A linear regression model was fit to the data to predict # of Transformers movies watched with participant age, income and reported # of books read. The model explains a significant, but small portion of variance in the outcome (F(3, 427) = 9.81, p < .001, adj. \(R^2\) = .06). Participant age ( \(\beta\) = -0.22, p < .001) and income ( \(\beta\) = -0.10, p = .028) were significantly related to the number of transformers movies, while the number of books was not (p = .508). These findings suggest that as individuals age, they tend to watch fewer transformers movies, controlling for income and # of books.

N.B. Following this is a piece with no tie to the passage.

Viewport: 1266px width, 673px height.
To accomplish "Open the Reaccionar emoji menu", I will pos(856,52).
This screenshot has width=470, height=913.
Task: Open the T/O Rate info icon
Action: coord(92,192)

Additionally, as income increases, we see a decrease in # of transformer movies while taking into account participant age and # of books.

But what about categorical variables as predictors?

Categorical Predictors

Typically identified by a grouping variable that may be a character

glimpse(cah_data$political_affiliation)
 chr [1:1000] "Democrat" "Democrat" "Independent" "Republican" "Democrat" ...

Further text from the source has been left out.